== Excerto

O ridículo apresenta-se no seu expoente máximo quando Artur convida o cavaleiro a juntar-se à Távola Redonda devido à sua inteligência.
A conclusão subtil desta cena é uma critica ás leis da nossa sociedade que têm uma base moral forte. As bruxas são más e devem ser punidas por essas leis apesar da maioria das pessoas não acreditar em bruxas. O sistema legal e judiciário ficou demasiado complexo principalmente devido ao peso religioso que contamina o poder legislativo. A lei é a lei e o resultado é que os advogados dos poderosos conseguem descobrir falhas no sistema para permitir aos infractores escapar.


5. Incongruência e ironia pragmática
Num momento do filme, os cavaleiros dividem-se para melhor atingirem o objectivo da procura do Graal, depois de Deus, numa versão barata e kitsch de animação, lhes ter aparecido no céu.

====
== Registos do conjunto

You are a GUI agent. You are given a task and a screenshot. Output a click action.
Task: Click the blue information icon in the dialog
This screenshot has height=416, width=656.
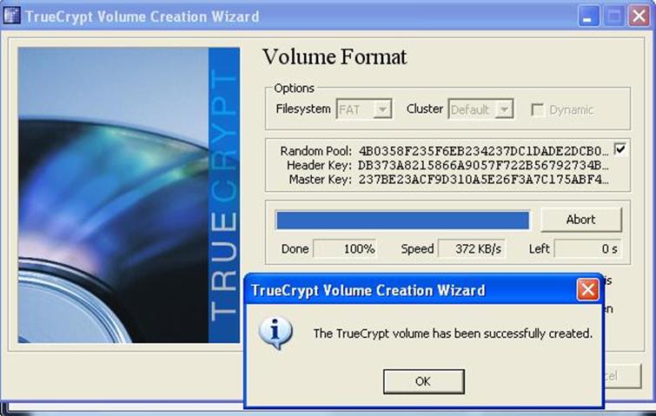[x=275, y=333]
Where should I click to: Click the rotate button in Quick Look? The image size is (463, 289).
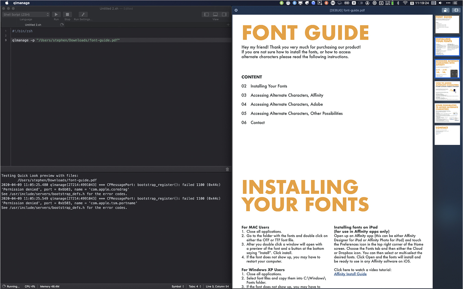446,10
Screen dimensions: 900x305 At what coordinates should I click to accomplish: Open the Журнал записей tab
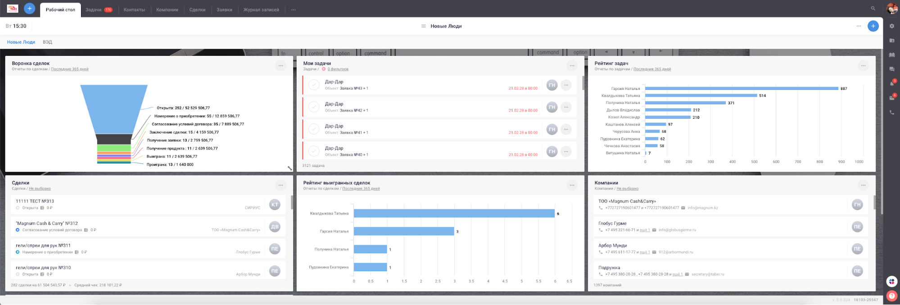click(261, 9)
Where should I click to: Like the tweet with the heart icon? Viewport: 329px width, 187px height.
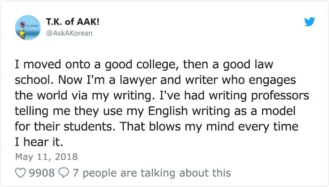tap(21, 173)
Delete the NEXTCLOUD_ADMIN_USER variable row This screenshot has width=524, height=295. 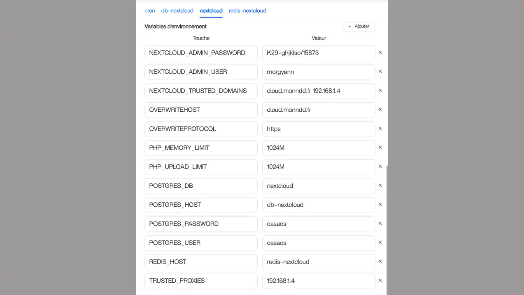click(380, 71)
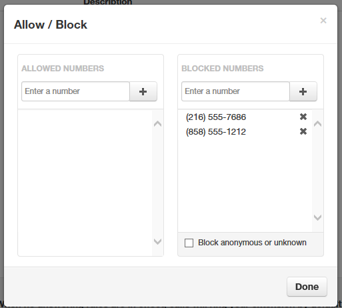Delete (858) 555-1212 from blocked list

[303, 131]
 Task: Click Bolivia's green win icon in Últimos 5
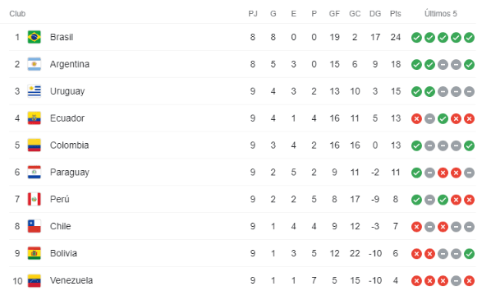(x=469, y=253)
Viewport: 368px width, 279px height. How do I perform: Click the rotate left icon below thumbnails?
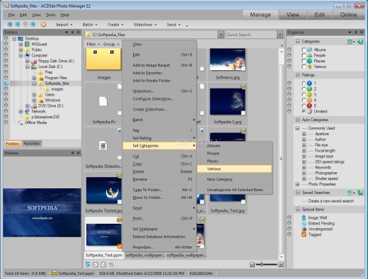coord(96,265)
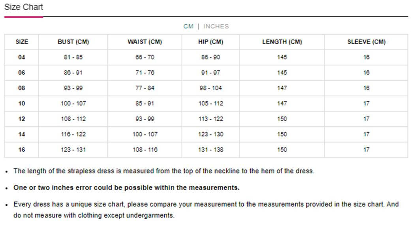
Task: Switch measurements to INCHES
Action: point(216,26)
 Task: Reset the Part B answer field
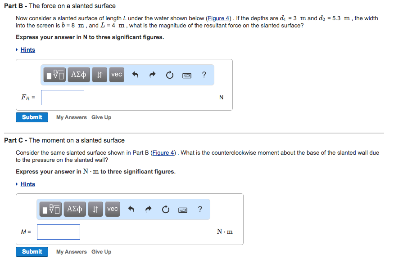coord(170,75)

====
== Registos do conjunto

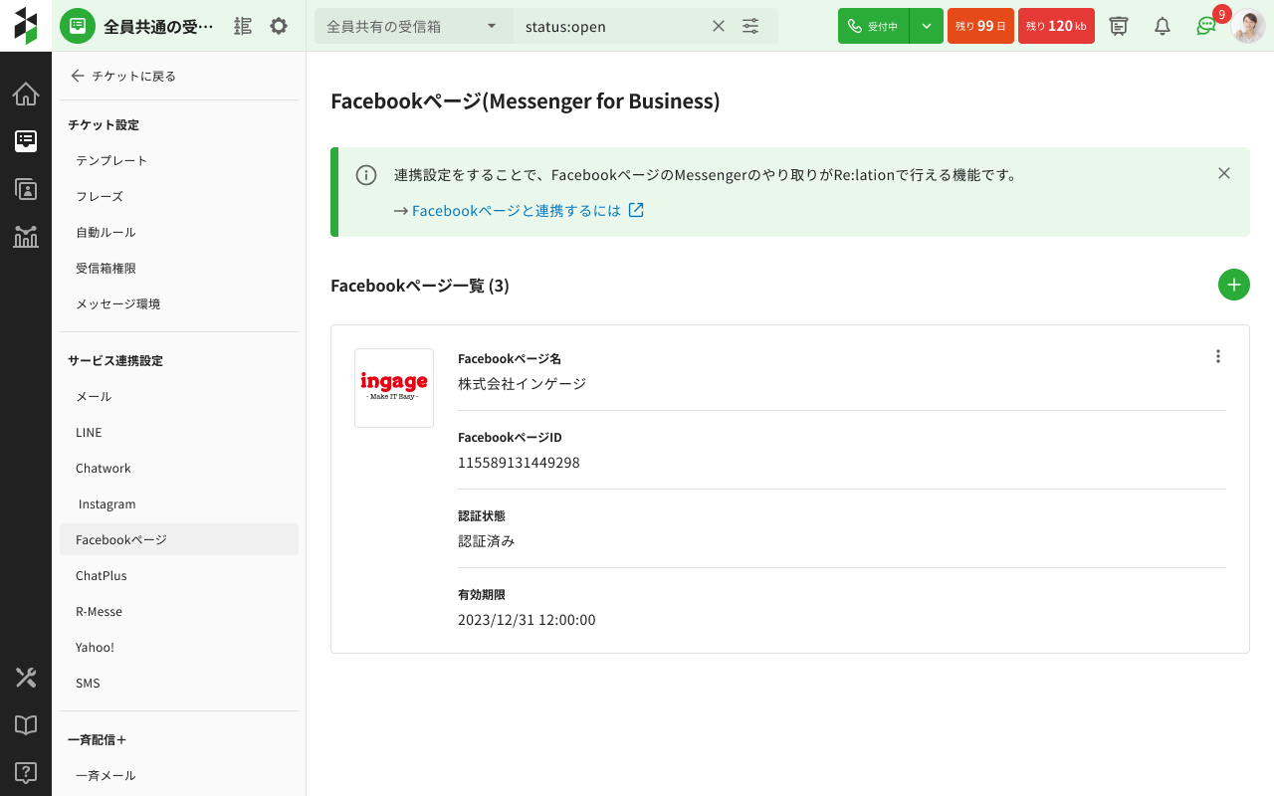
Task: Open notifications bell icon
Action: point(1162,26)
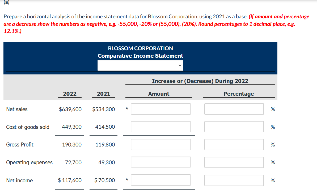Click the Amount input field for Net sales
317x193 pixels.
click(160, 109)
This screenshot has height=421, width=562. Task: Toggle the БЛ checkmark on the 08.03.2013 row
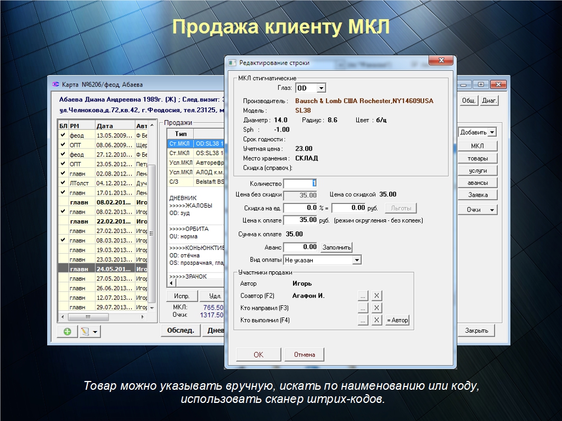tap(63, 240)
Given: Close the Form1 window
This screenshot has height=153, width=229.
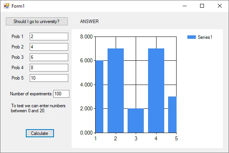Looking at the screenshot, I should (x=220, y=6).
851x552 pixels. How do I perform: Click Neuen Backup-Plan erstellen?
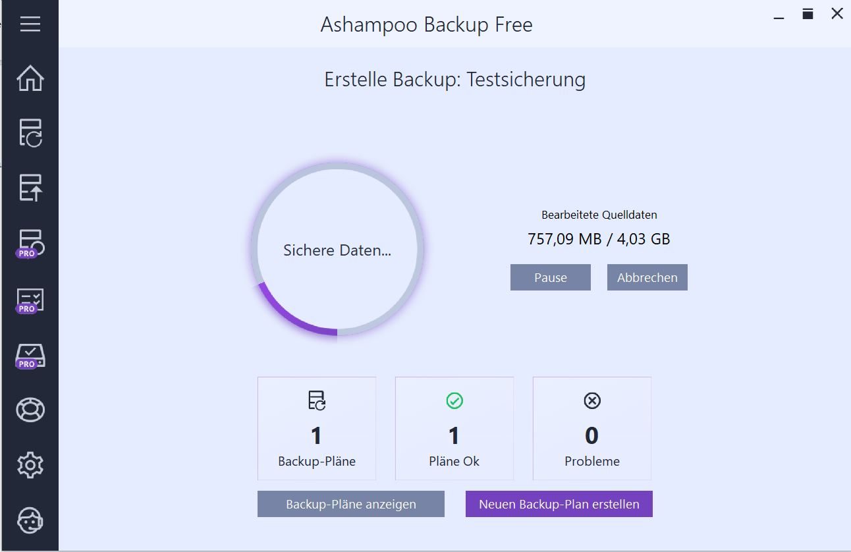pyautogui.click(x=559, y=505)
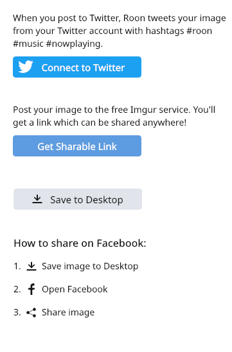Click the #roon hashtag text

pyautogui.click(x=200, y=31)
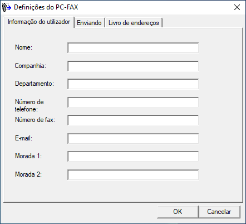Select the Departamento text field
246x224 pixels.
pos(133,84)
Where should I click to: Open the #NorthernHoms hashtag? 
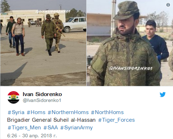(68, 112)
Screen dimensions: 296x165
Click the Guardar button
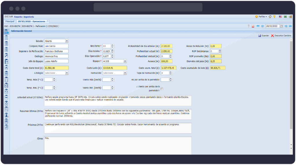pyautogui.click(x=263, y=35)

====
== Registos do conjunto

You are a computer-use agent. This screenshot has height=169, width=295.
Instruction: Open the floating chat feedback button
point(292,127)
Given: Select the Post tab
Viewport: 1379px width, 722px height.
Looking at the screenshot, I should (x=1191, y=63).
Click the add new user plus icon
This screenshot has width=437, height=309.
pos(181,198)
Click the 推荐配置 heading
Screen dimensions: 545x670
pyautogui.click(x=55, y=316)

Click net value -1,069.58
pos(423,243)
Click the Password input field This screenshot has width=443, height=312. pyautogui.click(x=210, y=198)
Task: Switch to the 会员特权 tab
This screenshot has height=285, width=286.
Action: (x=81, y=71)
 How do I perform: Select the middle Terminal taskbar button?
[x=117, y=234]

====

**Exercícios propostos**
(1) Responda às seguintes perguntas sobre o excerto acerca do filme dos cavaleiros e do Graal:
(a) Por que razão Artur convida o cavaleiro a juntar-se à Távola Redonda?
(b) A que se deve principalmente a complexidade excessiva do sistema legal e judiciário?
(c) Com que objetivo os cavaleiros se dividem?
(2) Prossiga a redação do excerto sobre o filme dos cavaleiros e do Graal, começando imediatamente após a última frase apresentada.

**Respostas escritas**
(1)
(a) Devido à inteligência do cavaleiro.
(b) Ao peso religioso que contamina o poder legislativo.
(c) Para melhor atingirem o objetivo da procura do Graal.

(2)
Sir Robin é acompanhado por um menestrel e pelos seus escudeiros numa alegre procissão onde se canta a bravura de Robin e onde é enaltecida a sua coragem. Mas quando Sir Robin enfrenta o gigante das três cabeças e ………foge, a musica muda para
“Brave Sir Robin ran away”. Robin diz constantemente até final do filme para eles se calarem. Esta cena repete-se ao longo do filme com outras personagens onde em vez de se ouvir os bravos cavaleiros a gritarem “attack” ouve-se “ run away, run away”.
Uma outra cena simbólica é quando Sir Launcelot (sic) encontra uma nota numa seta que atingiu o seu escudeiro e que ele julga ser de uma donzela em perigo num castelo. Sir Launcelot, que deveria ser um dos heróis da história, carrega contra o castelo onde apenas estão convidados de um casamento desarmados e guardas que não oferecem resistência, Sir Launcelot, depois de chacinar a quase totalidade dos convidados é convidado a beber um copo com o pai do noivo que tinha enviado a seta com a nota.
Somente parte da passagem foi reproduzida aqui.